Strengths of this study include the consistent and structured nature of this audit, the inclusion of nearly all eligible patients, and the analysis of associations between patient and laboratory characteristics and completeness of pathology reporting. One limitation is that despite having reviewed 2 years of records, statistical power is limited by the sample size and by the small number of reports with certain characteristics (especially the inclusion of only three synoptic reports). Consequently, there may be some observations that are clinically significant but not statistically significant, and some estimates of statistical significance and of prevalence for pathology report features may have limited precision. Although multivariable modeling would, ideally, help in clarifying the independence of associations of patient or laboratory characteristics with pathology report completeness, it is unlikely to provide additional insight because of the small number of reports in some categories.

Because TASHOC is Ethiopia’s only oncology referral and radiotherapy center, we are confident that our sample is representative of Ethiopians referred for oncology consultation and radiation therapy. Nonetheless, the reports we reviewed may not be generalizable to patients who are not referred to specialty care, who are treated with breast-conserving surgery, who receive no cancer treatment, or who for other reasons do not undergo mastectomy with histopathologic examination.

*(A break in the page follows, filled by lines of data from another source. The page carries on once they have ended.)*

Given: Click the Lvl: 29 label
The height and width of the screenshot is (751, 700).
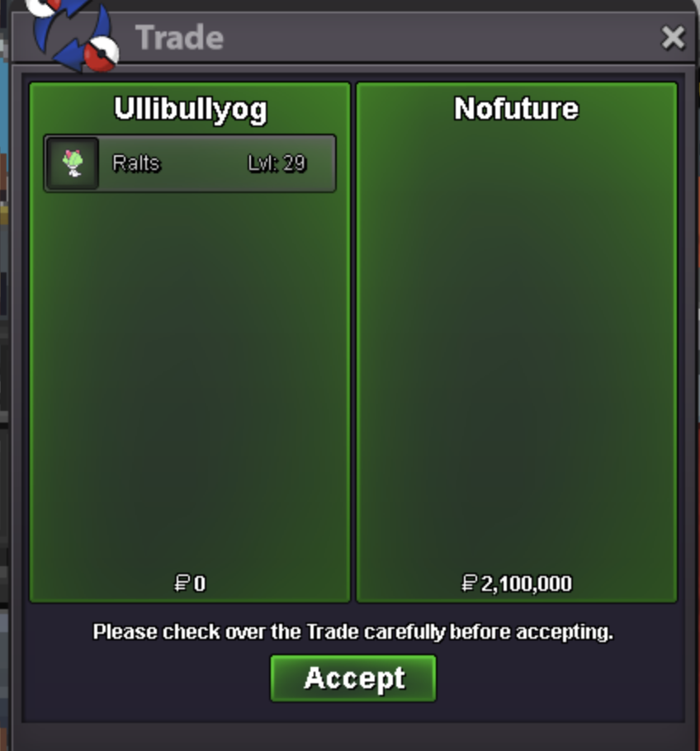Looking at the screenshot, I should tap(277, 163).
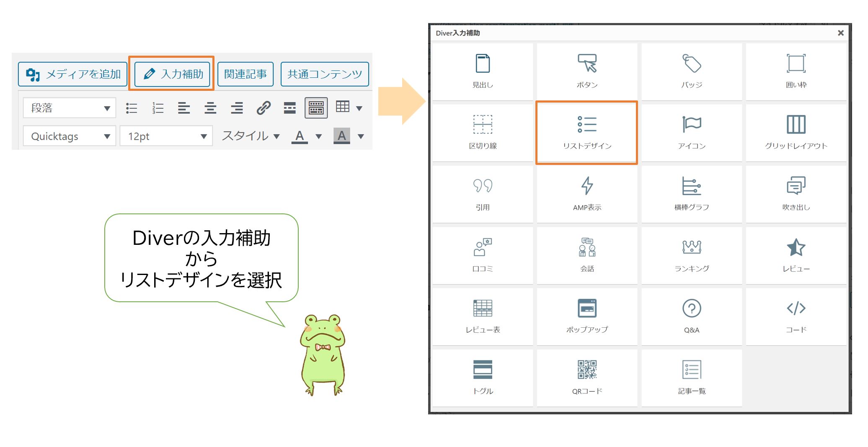
Task: Open the 12pt font size dropdown
Action: click(x=166, y=136)
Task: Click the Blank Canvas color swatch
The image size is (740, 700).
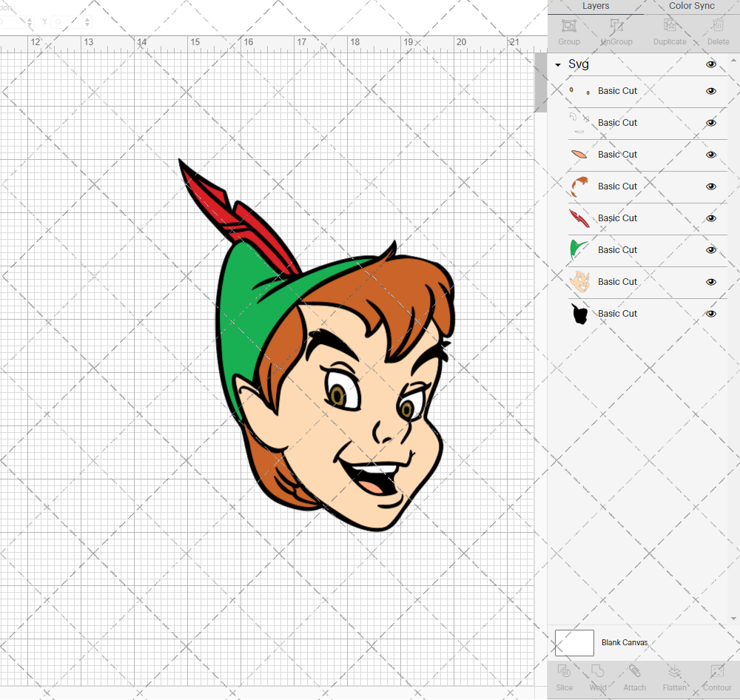Action: (x=574, y=642)
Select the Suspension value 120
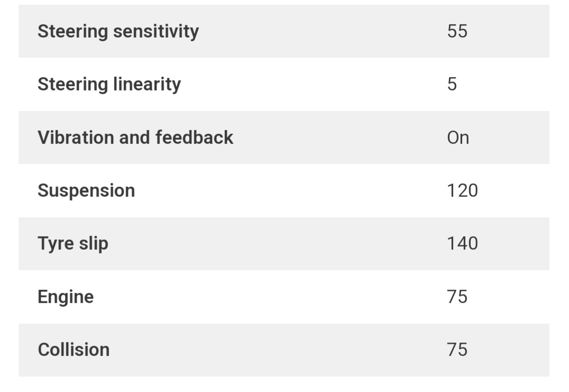 tap(462, 190)
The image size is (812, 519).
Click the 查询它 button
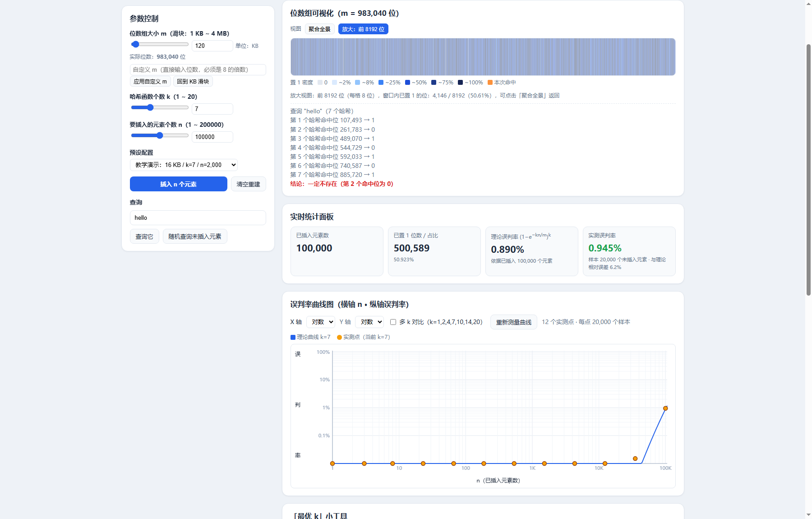(x=144, y=236)
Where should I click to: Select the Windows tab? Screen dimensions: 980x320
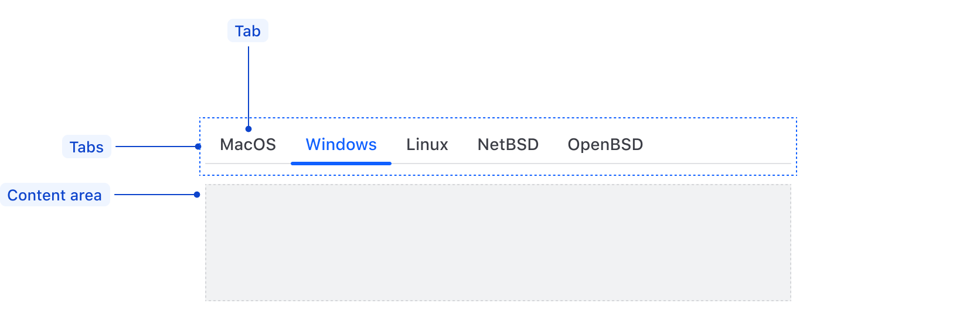(x=341, y=145)
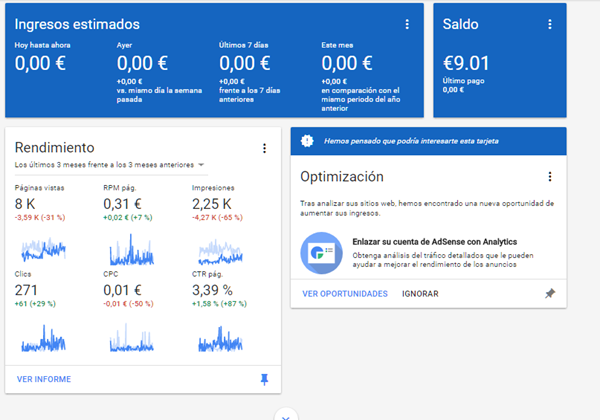
Task: Expand the Rendimiento date range dropdown
Action: point(202,164)
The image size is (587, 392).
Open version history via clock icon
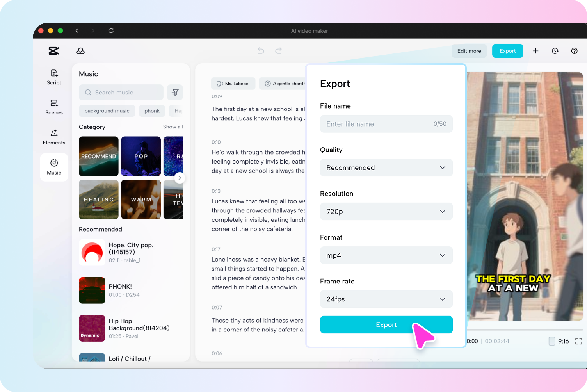pos(555,51)
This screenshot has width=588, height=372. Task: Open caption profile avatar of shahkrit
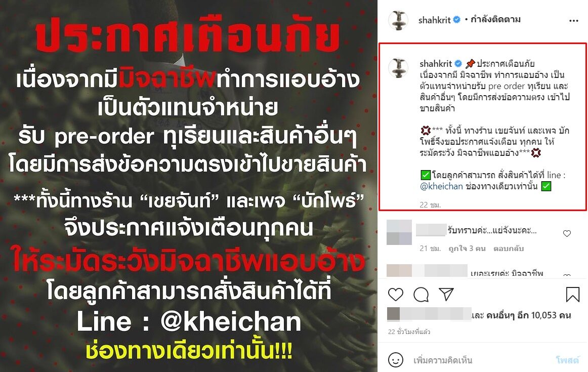[398, 68]
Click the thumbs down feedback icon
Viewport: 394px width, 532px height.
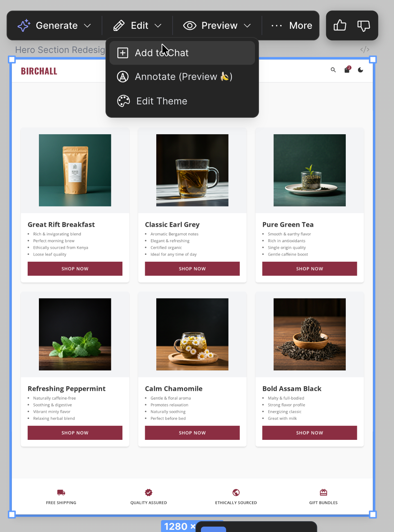coord(363,26)

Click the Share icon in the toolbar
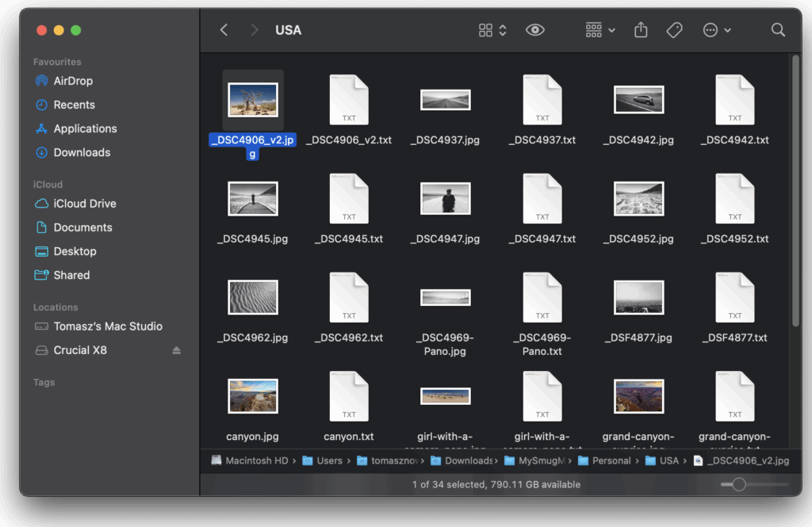(x=641, y=29)
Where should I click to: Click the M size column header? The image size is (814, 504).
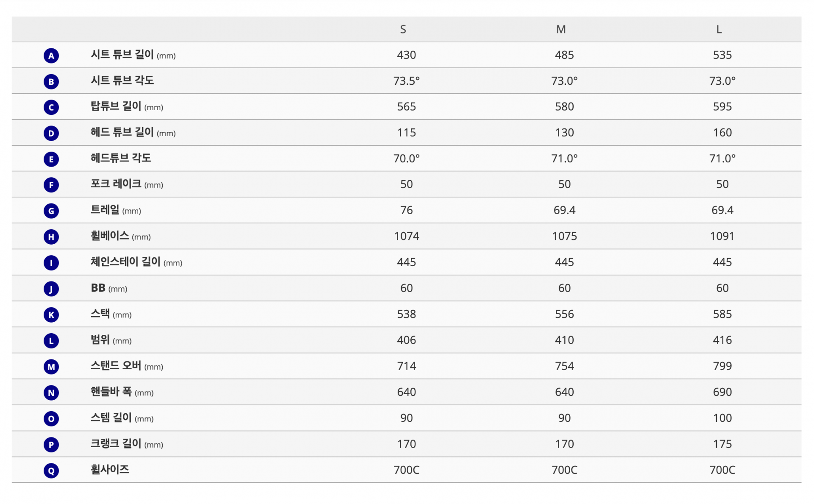click(561, 29)
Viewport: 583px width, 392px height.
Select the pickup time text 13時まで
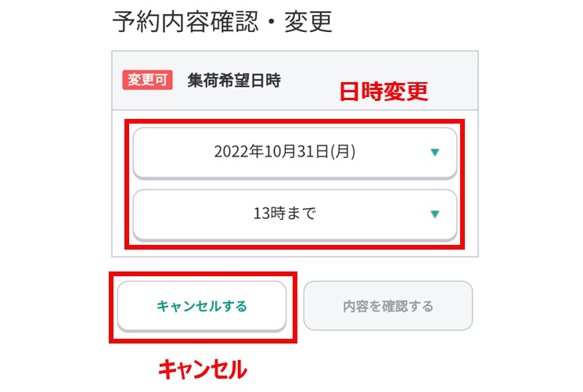tap(285, 214)
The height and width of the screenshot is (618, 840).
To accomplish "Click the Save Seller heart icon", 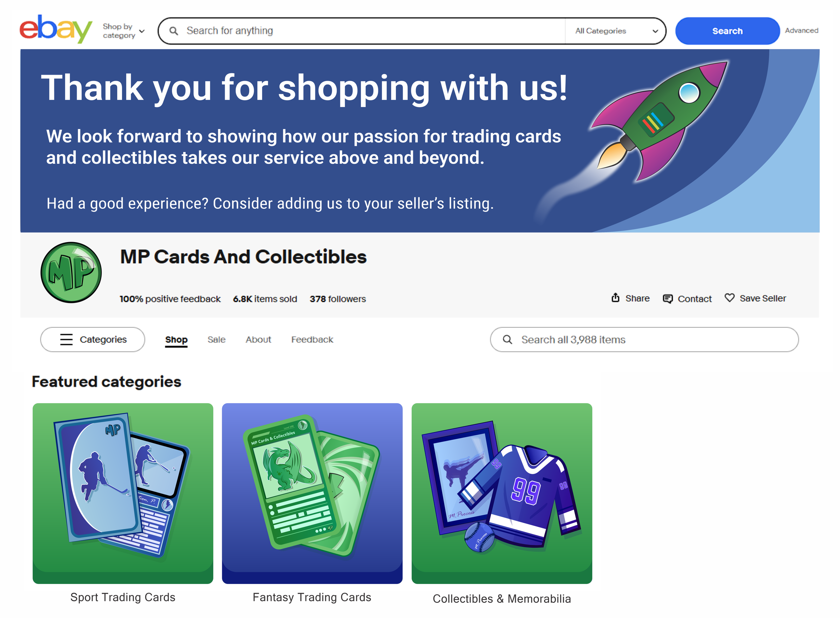I will (729, 298).
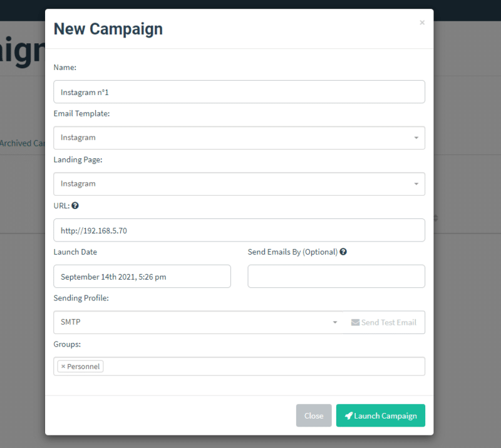Click the 'Sending Profile:' label
Image resolution: width=501 pixels, height=448 pixels.
(81, 298)
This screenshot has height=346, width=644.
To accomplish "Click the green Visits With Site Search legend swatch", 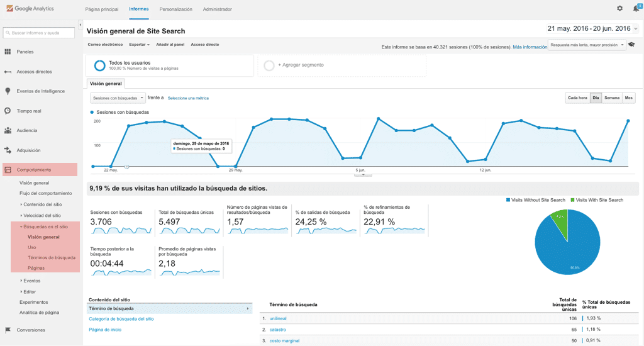I will click(572, 200).
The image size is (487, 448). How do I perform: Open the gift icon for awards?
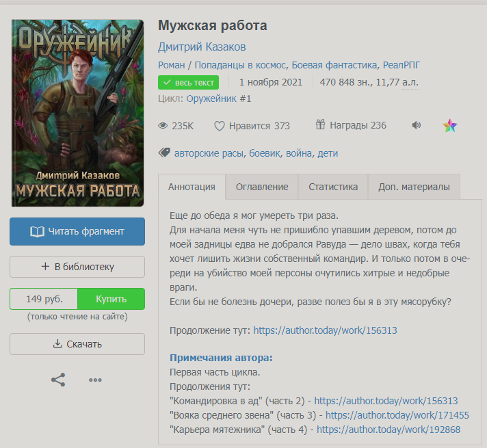tap(320, 125)
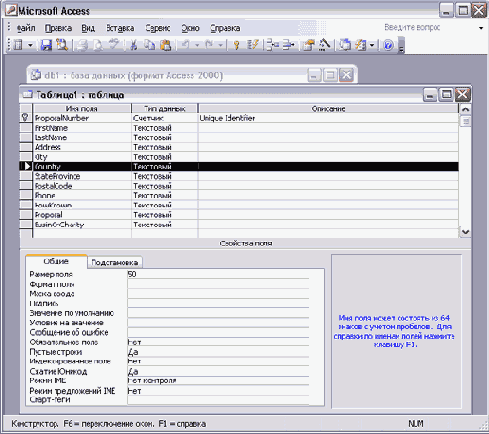The image size is (489, 434).
Task: Click the Размер поля value field
Action: coord(218,274)
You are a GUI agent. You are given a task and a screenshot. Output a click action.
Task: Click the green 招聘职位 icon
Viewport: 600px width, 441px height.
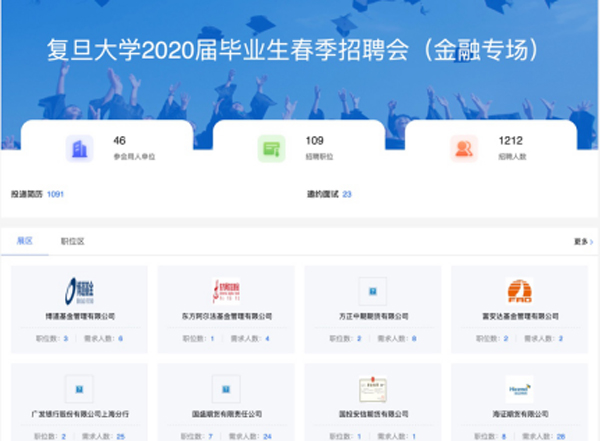point(271,149)
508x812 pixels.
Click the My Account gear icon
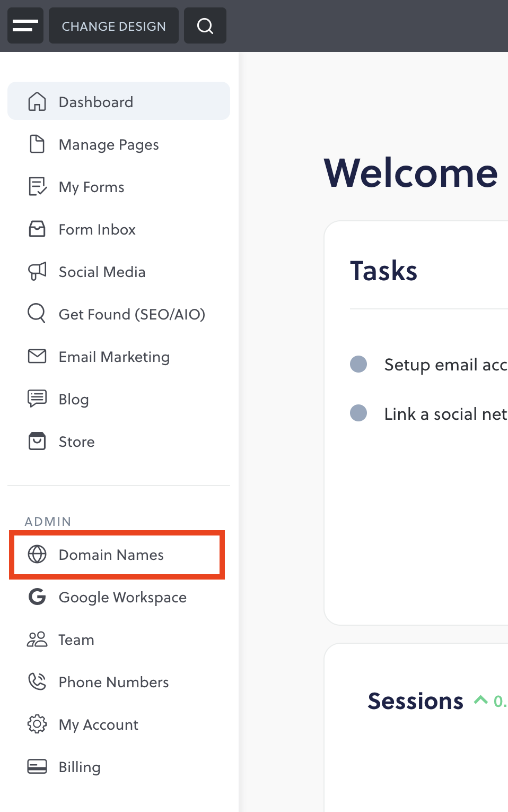click(x=37, y=724)
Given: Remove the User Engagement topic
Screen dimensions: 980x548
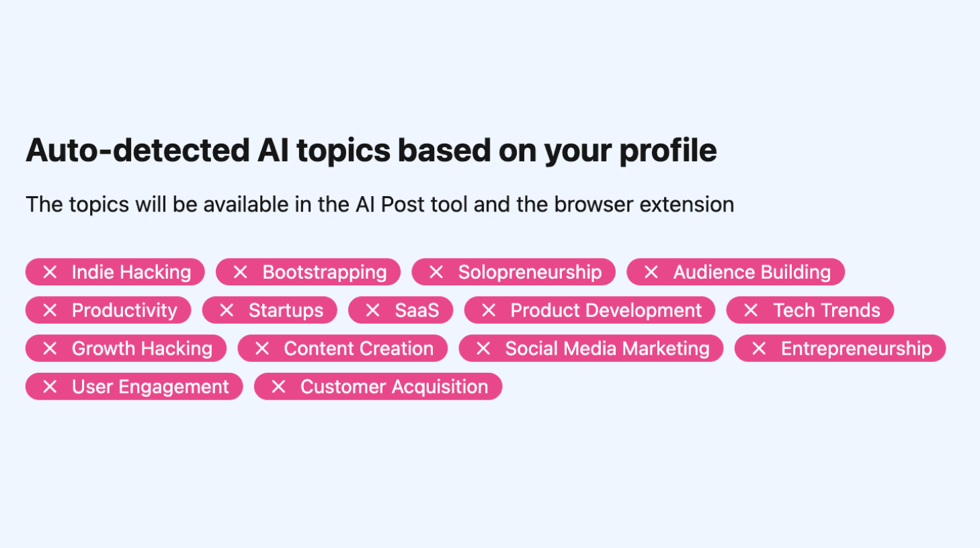Looking at the screenshot, I should point(50,387).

This audit is, to the best of our knowledge, the first systematic study of the completeness of breast cancer histopathology reporting (or for that matter, histopathology reports for any malignancy) in Ethiopia. In addition, it contributes to the extremely limited information regarding oncologic pathology in sub-Saharan Africa. Moreover, findings from this study could also serve as the baseline for evaluating the effectiveness of future programs to improve pathology reporting.

The most commonly missed basic information in pathology reports we reviewed were lymph node status and histologic grade (absent from 22.1% and 17.7% of cases, respectively). Although grade is an important prognostic factor, it is unlikely to play a significant role in postmastectomy clinical decisions for this population of predominantly node-positive patients. Nonetheless, routinely reporting histologic grade requires little time and effort, and developing experience with histologic grading will become increasingly valuable as increasing access to screening mammography and radiation therapy makes breast-conserving therapy a more realistic option in Ethiopia. Regarding limited pathology information, reporting of ER status is almost negligible, although this likely reflects lack of testing rather than lack of documentation. Developing capacity for IHC ER assays to advise decisions on hormonal therapies could be one of the most impactful laboratory priorities regarding breast cancer management.

On the basis of the findings described in this report and review of relevant literature, we recommend consideration of the following objectives: (1) organize pathology and oncology organizations to conduct ongoing audits of oncologic pathology and to guide continuing professional education programs on topics including pathology reporting, tissue handling and fixation, and relevance of pathology information to individual and population health; (2) share lessons learned and best practices regarding pathology capacity building with medical and public health organizations in neighboring countries; (3) promote use of evidence-based templates and checklists for pathology reporting in Ethiopia, which could be developed by selecting portions of the College of American Pathologists protocol corresponding to the BCI 2.3 basic and limited resource data elements; (4) promote use of electronic pathology reports to facilitate quality measurement; and (5) expand training in histotechnology (including IHC) and oncologic pathology and access to necessary equipment via collaboration with laboratories in high-resource regions, as described in published reports[32-35] (however, such programs require sufficient resource investment to support ongoing availability of basic cancer control services).